Why You Should Take Heartburn Medications Before Breakfast

Heartburn is a painful burning sensation felt just below the breastbone. The discomfort is caused by stomach acid, which the body produces to digest food. Heartburn is sometimes triggered by eating acidic or spicy foods and may be accompanied by cough, chest pain, a sour taste or difficulty swallowing. Around 44 percent of U.S. adults suffer from heartburn at least once a month, and about seven percent experience it daily.

Chronic heartburn can sometimes indicate a more serious condition called gastroesophageal reflux disease (GERD) wherein stomach acid frequently backs up into the esophagus. If left untreated, GERD can damage the esophagus. Prescription and over-the-counter proton pump inhibitors like Nexium and Prilosec provide relief from chronic heartburn by reducing the amount of acid the stomach produces, but many people aren’t getting the full benefits because they’re not taking the drugs correctly.

Why Heartburn Medications Work Best Before Breakfast

Many medications only work properly when taken at certain times. Proton pump inhibitors are activated by eating foods that cause the stomach to produce acid, such as proteins like egg, cheese and meat. They are usually taken once or twice a day and work best when taken 30 minutes before a meal. Unfortunately, less than half of patients prescribed proton pump inhibitors by their primary physicians and a third of people buying over-the-counter formulas take them before breakfast as prescribed. Patients prescribed the drugs by their gastroenterologists were more compliant with seven out of 10 taking the medicine correctly.

Unlike antacids, which provide immediate results, proton pump inhibitors must be taken continuously for a week or so to reach maximum effectiveness.
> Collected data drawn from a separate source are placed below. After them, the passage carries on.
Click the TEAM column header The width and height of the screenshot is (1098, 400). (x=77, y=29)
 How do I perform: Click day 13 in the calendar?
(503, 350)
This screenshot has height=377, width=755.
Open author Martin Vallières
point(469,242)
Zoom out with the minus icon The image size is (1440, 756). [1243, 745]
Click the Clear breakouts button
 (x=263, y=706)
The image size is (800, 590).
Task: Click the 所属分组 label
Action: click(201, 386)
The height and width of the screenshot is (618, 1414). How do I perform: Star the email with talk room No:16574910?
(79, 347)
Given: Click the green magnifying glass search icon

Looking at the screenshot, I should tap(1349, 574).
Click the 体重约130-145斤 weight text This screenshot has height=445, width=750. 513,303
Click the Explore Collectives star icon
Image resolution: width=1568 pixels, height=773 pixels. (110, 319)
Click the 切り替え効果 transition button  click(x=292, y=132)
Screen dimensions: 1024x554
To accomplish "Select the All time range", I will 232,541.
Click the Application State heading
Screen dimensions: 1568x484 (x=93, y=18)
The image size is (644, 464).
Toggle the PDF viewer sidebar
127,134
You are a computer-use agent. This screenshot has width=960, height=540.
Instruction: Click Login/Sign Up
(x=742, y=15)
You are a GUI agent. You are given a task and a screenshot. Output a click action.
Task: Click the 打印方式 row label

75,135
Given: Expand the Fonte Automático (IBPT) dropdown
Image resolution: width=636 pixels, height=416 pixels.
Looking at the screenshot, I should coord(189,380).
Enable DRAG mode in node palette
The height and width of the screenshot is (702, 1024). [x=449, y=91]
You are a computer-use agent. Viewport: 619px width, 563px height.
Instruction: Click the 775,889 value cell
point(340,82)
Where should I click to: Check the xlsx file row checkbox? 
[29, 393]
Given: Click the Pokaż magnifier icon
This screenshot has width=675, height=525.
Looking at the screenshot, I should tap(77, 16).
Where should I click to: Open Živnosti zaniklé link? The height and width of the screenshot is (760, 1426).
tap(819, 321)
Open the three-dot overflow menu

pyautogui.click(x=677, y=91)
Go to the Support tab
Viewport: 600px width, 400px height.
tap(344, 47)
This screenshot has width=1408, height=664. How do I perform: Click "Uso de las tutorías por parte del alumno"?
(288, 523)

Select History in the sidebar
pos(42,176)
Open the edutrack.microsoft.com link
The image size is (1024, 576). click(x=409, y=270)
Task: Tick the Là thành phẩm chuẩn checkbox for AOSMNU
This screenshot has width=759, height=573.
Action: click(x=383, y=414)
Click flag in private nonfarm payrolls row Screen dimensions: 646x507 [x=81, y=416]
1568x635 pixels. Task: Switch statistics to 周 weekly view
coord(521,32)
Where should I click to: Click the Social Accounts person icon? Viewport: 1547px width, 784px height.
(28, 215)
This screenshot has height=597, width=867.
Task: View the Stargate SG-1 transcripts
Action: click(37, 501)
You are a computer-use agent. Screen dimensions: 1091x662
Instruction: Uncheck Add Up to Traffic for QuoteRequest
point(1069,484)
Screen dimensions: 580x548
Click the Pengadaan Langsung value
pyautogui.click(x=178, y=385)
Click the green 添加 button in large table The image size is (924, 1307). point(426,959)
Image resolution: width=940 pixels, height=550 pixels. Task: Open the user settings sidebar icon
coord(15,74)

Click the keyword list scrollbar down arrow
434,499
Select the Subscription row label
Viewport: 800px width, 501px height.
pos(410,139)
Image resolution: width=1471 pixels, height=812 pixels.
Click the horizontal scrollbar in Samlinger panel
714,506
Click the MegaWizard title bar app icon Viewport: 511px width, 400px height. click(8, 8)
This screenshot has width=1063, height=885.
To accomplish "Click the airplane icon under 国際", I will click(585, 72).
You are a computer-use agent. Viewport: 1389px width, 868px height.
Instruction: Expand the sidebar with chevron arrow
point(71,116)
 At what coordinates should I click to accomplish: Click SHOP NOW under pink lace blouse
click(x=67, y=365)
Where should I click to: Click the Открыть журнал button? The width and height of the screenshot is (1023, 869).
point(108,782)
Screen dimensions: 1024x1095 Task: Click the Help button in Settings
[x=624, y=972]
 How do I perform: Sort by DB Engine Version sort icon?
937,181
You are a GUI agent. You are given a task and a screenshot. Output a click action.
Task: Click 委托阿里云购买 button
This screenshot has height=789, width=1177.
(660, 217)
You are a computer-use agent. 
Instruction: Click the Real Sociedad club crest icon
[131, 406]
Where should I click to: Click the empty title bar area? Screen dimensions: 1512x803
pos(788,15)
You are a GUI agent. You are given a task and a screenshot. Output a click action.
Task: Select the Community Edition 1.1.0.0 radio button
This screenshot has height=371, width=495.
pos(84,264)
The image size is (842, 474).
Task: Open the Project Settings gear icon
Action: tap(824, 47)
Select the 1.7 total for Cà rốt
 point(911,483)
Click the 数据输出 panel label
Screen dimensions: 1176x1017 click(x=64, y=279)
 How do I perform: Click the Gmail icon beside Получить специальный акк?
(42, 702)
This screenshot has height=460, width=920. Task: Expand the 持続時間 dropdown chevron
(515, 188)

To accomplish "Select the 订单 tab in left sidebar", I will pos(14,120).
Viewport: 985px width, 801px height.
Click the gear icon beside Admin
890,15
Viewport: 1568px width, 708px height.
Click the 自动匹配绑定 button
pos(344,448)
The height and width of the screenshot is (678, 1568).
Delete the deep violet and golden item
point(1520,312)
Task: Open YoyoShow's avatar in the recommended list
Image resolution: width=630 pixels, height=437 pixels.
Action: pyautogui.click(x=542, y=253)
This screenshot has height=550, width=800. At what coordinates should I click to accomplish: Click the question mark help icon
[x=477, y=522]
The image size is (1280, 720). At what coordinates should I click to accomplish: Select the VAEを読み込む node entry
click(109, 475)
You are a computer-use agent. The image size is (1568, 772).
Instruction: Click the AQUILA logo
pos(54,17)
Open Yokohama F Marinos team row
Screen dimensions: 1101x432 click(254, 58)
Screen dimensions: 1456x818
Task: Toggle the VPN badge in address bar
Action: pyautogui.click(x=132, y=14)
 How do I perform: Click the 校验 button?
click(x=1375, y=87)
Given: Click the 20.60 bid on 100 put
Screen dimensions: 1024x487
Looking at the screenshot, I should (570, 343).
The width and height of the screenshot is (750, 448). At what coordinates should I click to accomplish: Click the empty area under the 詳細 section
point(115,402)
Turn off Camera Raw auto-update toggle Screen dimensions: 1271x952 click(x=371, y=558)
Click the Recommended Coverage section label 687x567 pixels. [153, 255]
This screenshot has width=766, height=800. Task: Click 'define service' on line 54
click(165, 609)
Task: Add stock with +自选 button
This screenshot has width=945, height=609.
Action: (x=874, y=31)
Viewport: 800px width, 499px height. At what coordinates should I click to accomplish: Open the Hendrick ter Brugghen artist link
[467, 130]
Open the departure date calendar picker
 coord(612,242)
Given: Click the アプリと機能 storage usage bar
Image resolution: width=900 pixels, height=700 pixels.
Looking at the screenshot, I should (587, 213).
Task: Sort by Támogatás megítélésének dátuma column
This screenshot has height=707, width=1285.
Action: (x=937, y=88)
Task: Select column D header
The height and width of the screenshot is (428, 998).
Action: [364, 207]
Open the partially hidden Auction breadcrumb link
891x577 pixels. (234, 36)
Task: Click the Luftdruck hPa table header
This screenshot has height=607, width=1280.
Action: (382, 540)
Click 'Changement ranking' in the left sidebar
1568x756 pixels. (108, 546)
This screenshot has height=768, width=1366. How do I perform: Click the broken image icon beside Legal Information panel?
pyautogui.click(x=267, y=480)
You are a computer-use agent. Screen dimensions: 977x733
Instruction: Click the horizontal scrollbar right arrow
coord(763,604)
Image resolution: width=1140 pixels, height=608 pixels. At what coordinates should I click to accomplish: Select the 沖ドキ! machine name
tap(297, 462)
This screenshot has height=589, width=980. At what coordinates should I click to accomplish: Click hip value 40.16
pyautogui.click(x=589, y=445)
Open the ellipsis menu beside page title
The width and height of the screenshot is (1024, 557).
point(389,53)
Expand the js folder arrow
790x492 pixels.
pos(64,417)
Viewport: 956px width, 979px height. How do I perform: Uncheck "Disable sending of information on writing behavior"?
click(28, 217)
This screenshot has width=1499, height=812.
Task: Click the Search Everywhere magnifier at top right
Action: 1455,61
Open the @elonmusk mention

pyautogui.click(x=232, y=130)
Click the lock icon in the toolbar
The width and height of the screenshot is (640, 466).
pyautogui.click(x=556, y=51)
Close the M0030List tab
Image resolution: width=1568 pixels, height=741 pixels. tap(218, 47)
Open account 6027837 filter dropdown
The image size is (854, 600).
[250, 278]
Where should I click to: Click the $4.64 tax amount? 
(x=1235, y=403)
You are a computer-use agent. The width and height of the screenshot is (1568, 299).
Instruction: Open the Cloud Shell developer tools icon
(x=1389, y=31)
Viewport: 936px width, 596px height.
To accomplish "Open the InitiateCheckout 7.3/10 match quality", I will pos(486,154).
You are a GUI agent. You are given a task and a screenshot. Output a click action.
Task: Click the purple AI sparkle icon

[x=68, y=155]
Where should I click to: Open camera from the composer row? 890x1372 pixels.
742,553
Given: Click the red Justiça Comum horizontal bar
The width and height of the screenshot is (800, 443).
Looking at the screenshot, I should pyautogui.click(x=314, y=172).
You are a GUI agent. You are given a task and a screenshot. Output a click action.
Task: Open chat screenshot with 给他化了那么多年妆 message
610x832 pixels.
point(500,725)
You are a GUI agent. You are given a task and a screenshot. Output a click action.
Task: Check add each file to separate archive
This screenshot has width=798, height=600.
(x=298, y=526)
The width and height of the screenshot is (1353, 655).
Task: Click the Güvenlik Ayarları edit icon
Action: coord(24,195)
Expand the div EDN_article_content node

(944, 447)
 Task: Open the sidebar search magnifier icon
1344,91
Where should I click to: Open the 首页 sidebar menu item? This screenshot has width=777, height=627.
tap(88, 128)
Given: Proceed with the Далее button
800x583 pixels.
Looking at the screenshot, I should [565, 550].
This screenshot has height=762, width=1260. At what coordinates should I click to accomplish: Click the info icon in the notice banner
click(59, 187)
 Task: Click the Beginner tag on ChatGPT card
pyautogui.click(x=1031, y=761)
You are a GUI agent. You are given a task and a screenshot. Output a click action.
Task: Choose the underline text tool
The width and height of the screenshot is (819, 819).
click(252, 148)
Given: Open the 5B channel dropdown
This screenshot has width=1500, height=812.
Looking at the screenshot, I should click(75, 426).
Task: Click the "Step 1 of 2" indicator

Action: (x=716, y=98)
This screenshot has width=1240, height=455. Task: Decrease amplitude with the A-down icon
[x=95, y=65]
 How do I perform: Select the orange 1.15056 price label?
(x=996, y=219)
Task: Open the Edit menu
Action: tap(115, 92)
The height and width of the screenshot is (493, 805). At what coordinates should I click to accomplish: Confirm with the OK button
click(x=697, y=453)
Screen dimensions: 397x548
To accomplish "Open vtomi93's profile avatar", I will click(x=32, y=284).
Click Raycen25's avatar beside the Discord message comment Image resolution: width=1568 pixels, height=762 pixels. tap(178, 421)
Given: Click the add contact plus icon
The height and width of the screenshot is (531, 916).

People who don’t take them according to the directions are less likely to experience relief, and they may wrongfully assume the drugs don’t work.

Incorrect Dosing Could Lead to Serious GERD Complications

The costs of treating chronic heartburn and GERD reach up to $10 billion every year. Patients with GERD who aren’t taking proton pump inhibitors as recommended aren’t just wasting their money; they’re also putting themselves at risk for long-term complications such as chronic esophagitis, narrowing of the esophagus, Barrett’s esophagitis and even esophageal cancer. When GERD is kept under control by taking proton pump inhibitors as directed, the risk of developing these is greatly decreased. Before beginning any new drug, patients should take the time to learn about how it works and how it should be taken, so they can reap all of its potential benefits.